* **What this task involves**
Transcribe the data exactly. Pictures stay out.

Source data:
+===+

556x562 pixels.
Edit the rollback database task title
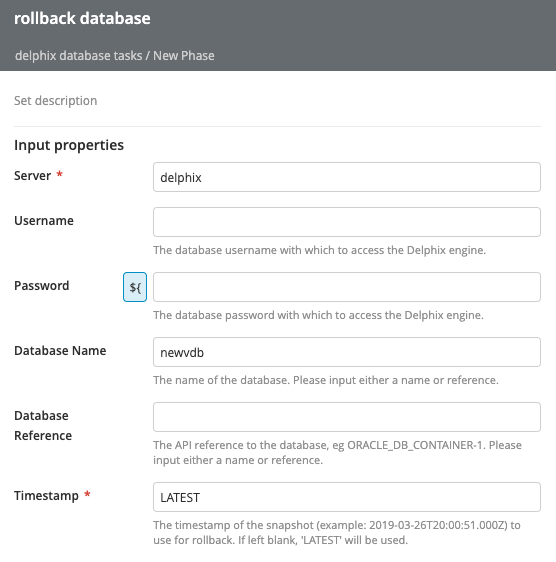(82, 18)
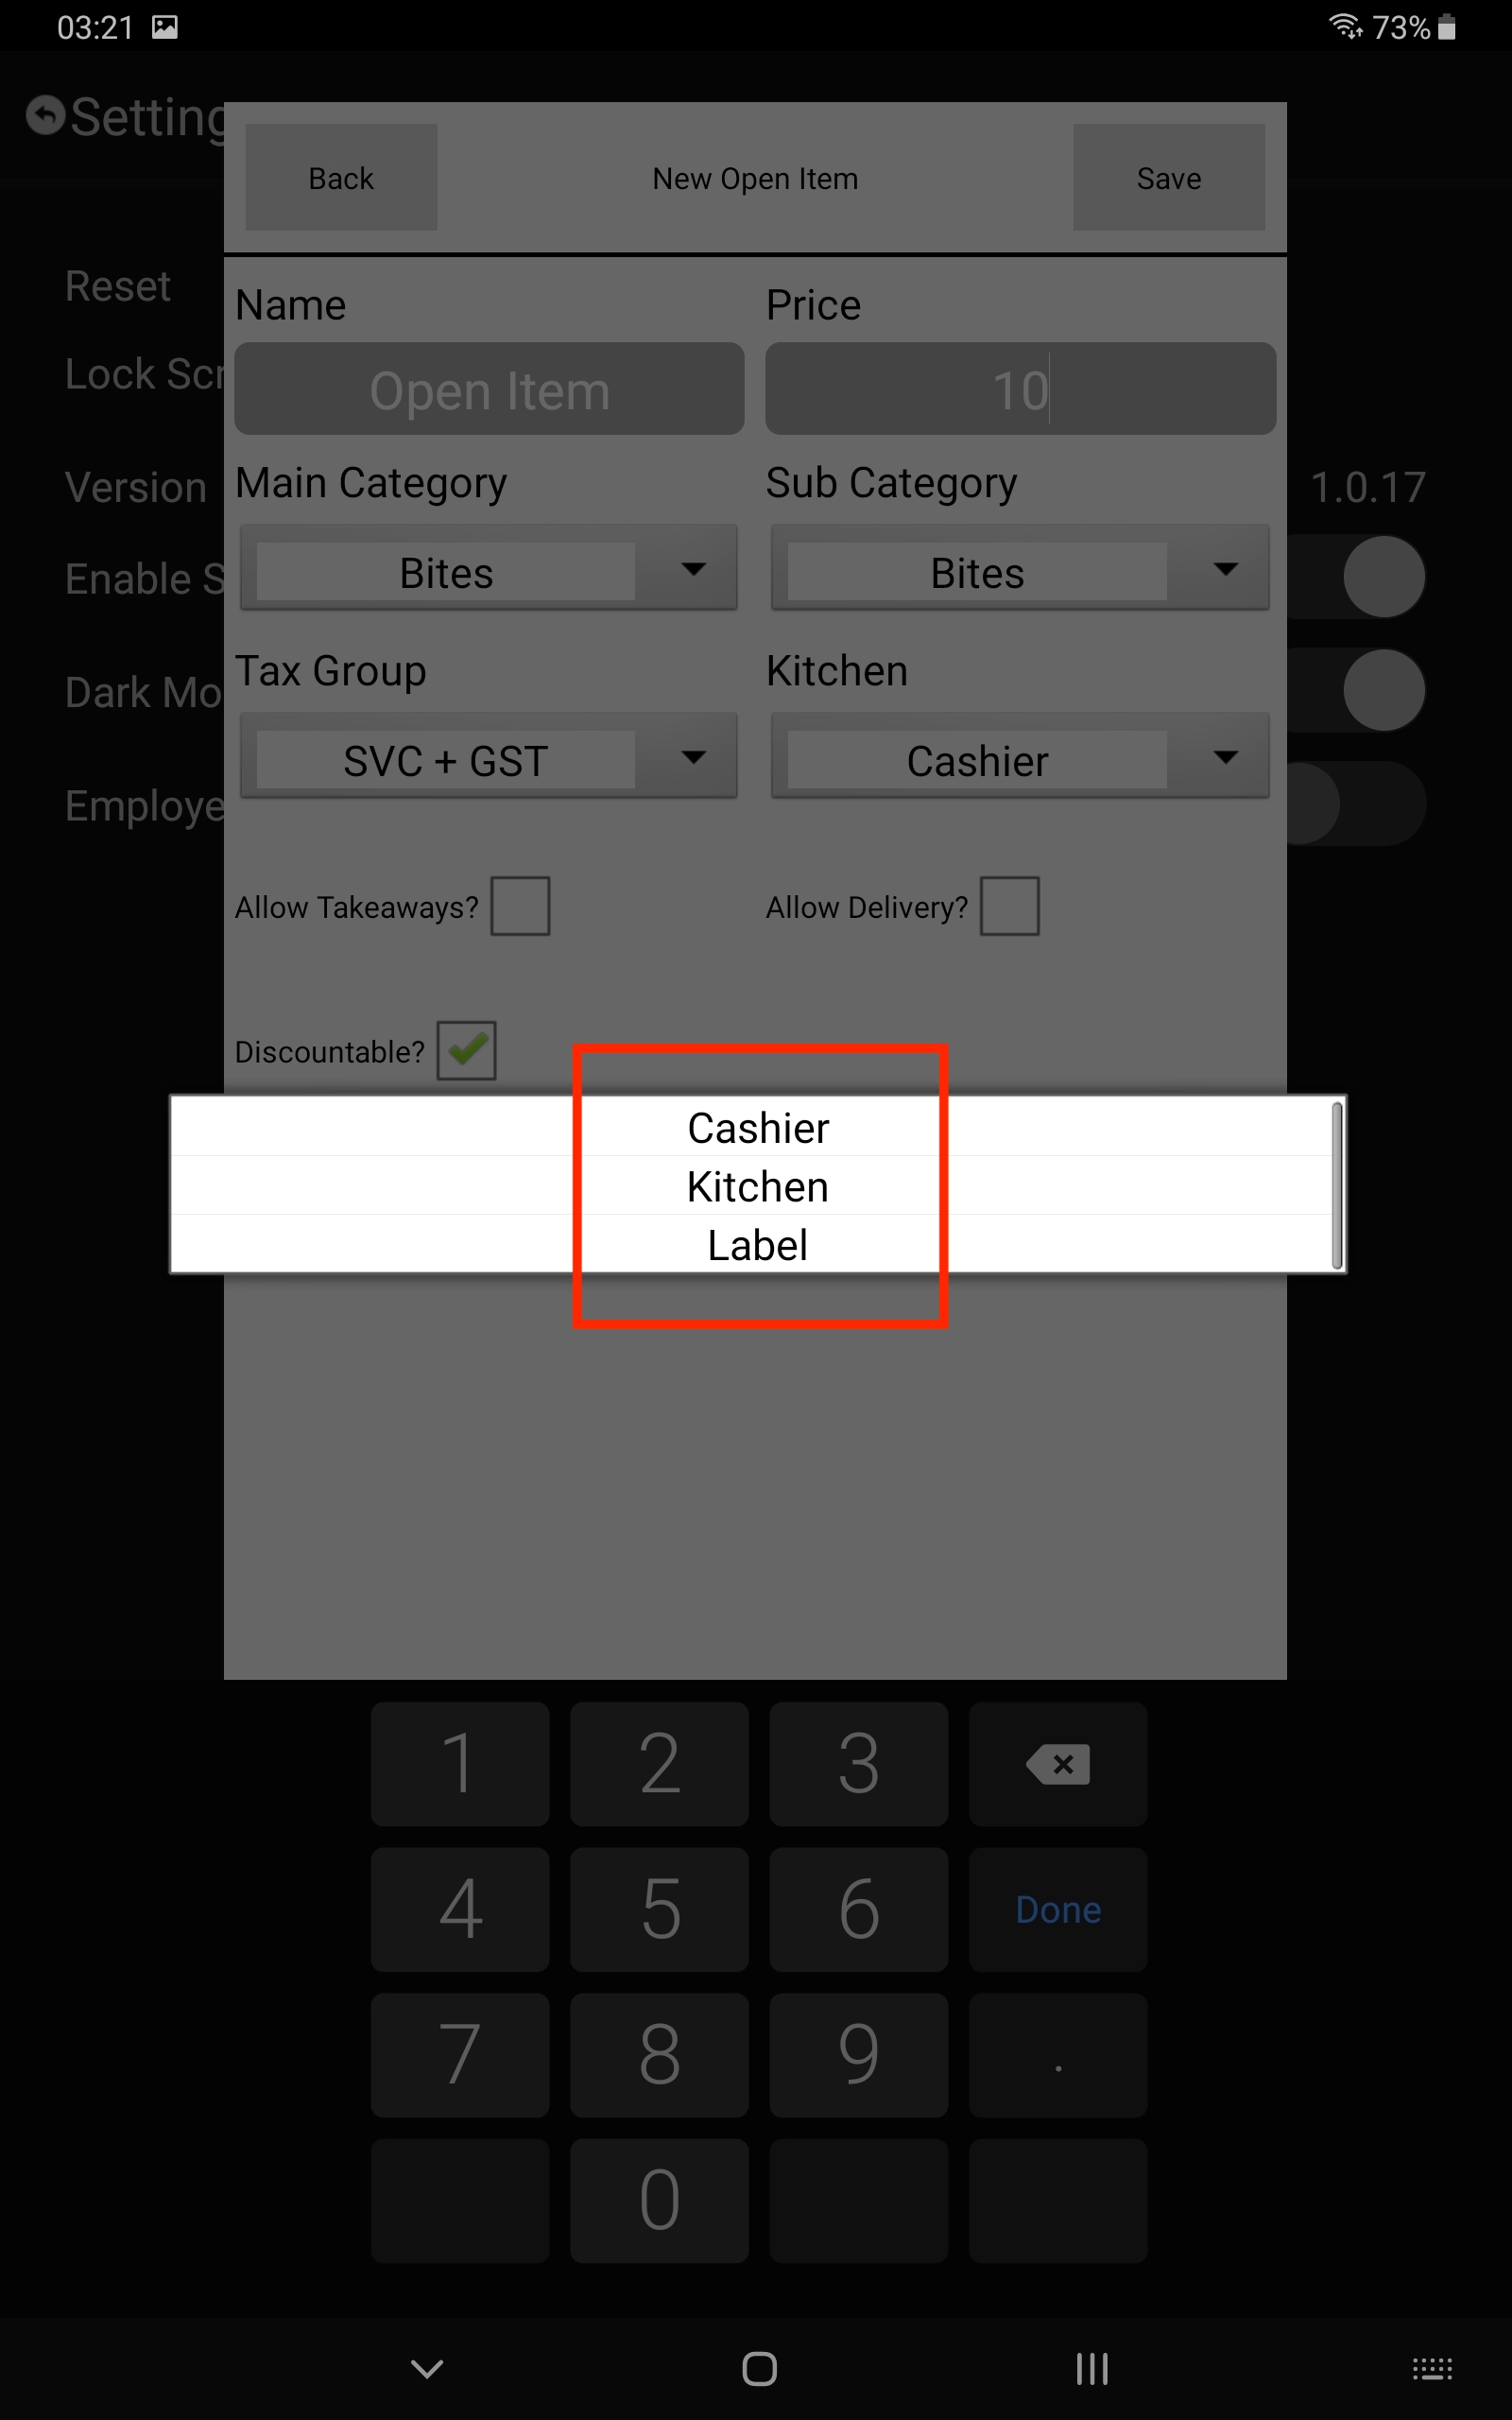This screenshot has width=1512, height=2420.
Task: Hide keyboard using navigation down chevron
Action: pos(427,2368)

+===+

* **Written solution**
556x562 pixels.
Edit the rollback database task title
(82, 18)
This screenshot has width=1512, height=2420.
Task: Hide keyboard using navigation down chevron
Action: pos(427,2368)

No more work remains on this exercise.